Exact repetition of the whole listing is what this exercise asks for.

___

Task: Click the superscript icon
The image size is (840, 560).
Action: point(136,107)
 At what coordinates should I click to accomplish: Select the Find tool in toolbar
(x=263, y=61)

___

• **Answer area**:
Task: Click the superscript icon
The image size is (840, 560).
Action: point(136,107)
 At what coordinates should I click to accomplish: Select the Find tool in toolbar
(x=263, y=61)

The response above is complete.